After one week of recovery, a total of 24 male mice were randomly divided into a SHAM group, a DMM group, a C3GC group, and a GC group, with similar initial body weights. In the C3GC group, C3 curcumin glucosamine-chondroitin was added to the diet at a ratio of 0.5% (0.08% Curcumin + 0.42% other components). In comparison, the GC group was fed a diet containing 0.42% glucosamine-chondroitin and other main components. The SHAM and DMM groups were fed standard feed without any nutritional additives. All of the experimental diets were prepared by Wuhan Wanqian Jiaxing Biotechnology Co., Ltd. (Wuhan, China), using a standardized mixing protocol to ensure homogeneity. The basic components of mouse feed are shown in Supplementary Table S1. Fresh feed was replaced every 72 h. Daily feed intake was recorded per cage, and the average curcumin consumption was estimated as 128 mg/kgbw/day based on a mean daily intake of 4.0 g feed per mouse (body weight 25–30 g). The mice were maintained for 8 weeks post-surgery.

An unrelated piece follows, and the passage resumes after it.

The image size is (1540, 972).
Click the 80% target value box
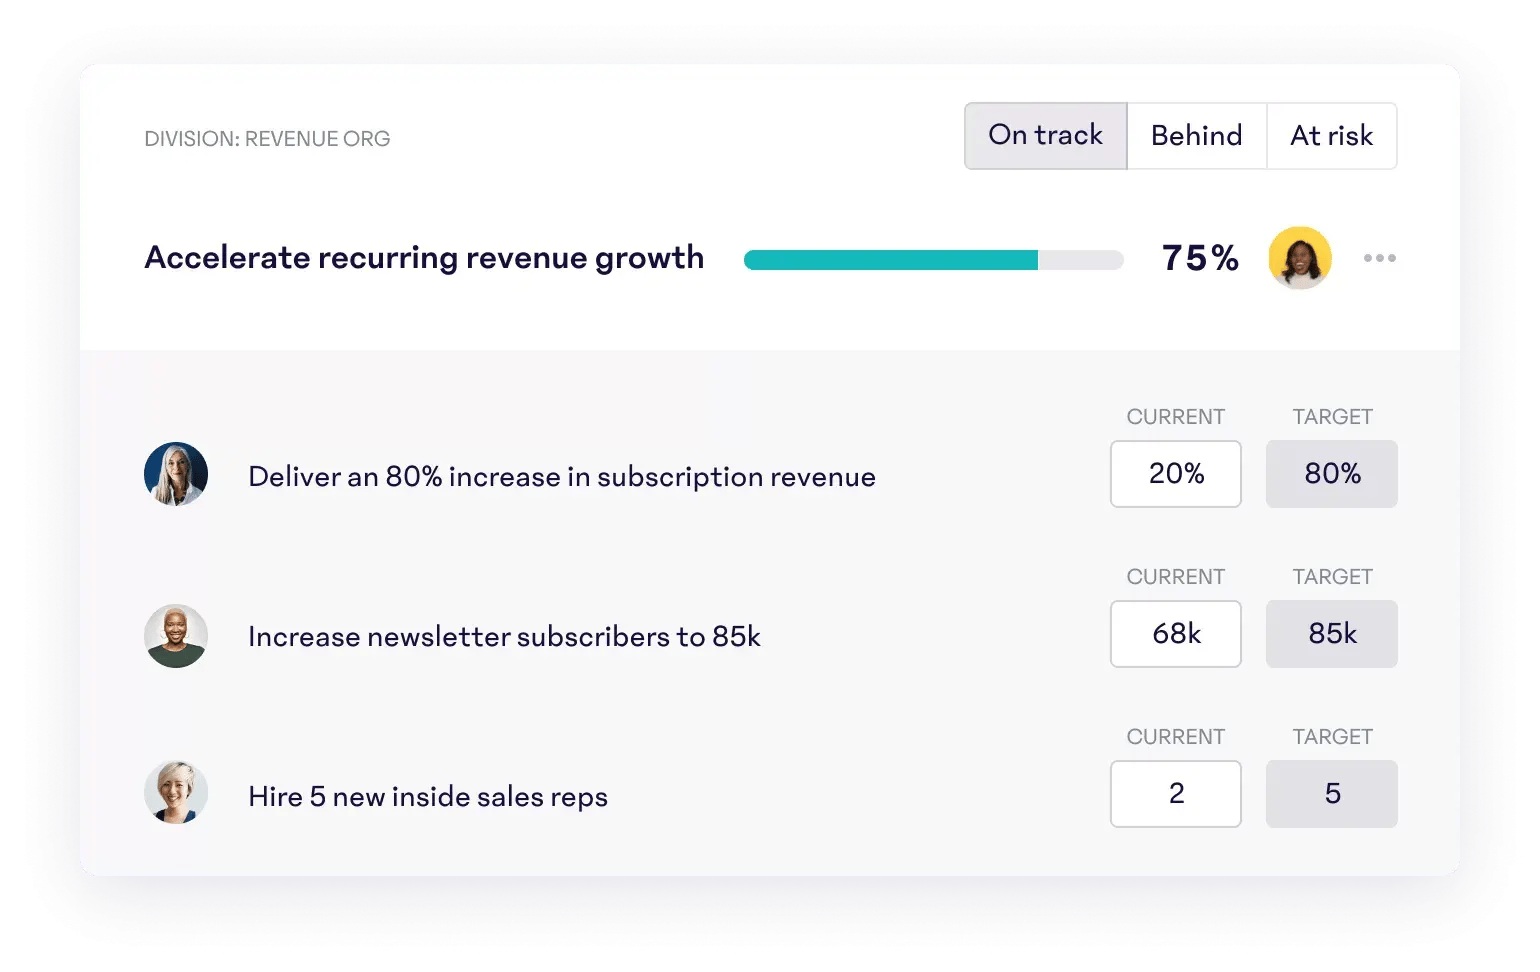[1331, 474]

2.3. Behavioral Tests Related to Osteoarthritis
The rotarod test apparatus was provided by Anhui Zhenghua Biologic Apparatus Facilities (Huaibei, Anhui, China). The rotarod induces forced exercise to assess functional parameters by measuring the time or endurance of cycling. Each animal is trained twice within 48 h prior to the experiment. Each animal undergoes three rotarod tests, with a 30 min interval, accelerating from 4 rotations per minute to 40 rotations per minute, maintaining the test for a total of 3 min. Each test ends when the animal falls off the rotarod. The time taken for the animal to fall off the rotarod is recorded and used in subsequent analyses, with each animal repeating the test three times.

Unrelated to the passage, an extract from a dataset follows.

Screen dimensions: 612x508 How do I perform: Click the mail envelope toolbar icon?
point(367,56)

The time taken for the animal to fall from the top of the rod is measured through the pole test, allowing for the assessment of the animal’s grip strength and agility. The duration of the descent is recorded during the experiment. During the test, the mice were placed with their heads facing upwards on top of the rod, and the animals would typically orient themselves downwards and descend continuously along the rod to return to their housing cage. We recorded the latency period of the animals’ automatic turning (Tturn) and the total time taken to descend to the bottom of the rod (Ttotal), with each animal being tested three times.
2.4. Von Frey Test
Mechanical pain was assessed in all mice using an electronic von Frey aesthesiometer (ZS-CITY Beijing Zhongshi-Dichuang Science and Technology Development Co., Ltd., Beijing, China). The instrument was configured with a probe for mice, and the mice were acclimated in a single chamber on top of a metal wire mesh platform for 10 min prior to the test. The von Frey filaments were used to stimulate the plantar surface of the hind paw with increasing force to determine tactile sensitivity. A positive response is indicated by the hind paw withdrawal reflex when stimulation is applied, and the instrument analyzes and records the maximum force applied during stimulation. After each mechanical pain measurement, the mice were allowed to rest for 5 min, and each animal was tested five times.
2.5. Micro-CT
At Week 8, after anesthetizing and euthanizing the mice, blood was collected and the right knee joint was immediately harvested, including part of the femur and tibia, with skin and excess tissue removed. After fixation in 4% formaldehyde for 24 h, four samples were randomly selected from each group and scanned using a micro-computed tomography scanner (Skyscan 1276 Micro-CT, manufactured by Bruker Magnetic Resonance, Ettlingen, Germany). The area below the joint surface of the tibial plateau was obtained for analysis. The parameters included trabecular separation (Tb.Sp, mm) and bone mineral density (BMD).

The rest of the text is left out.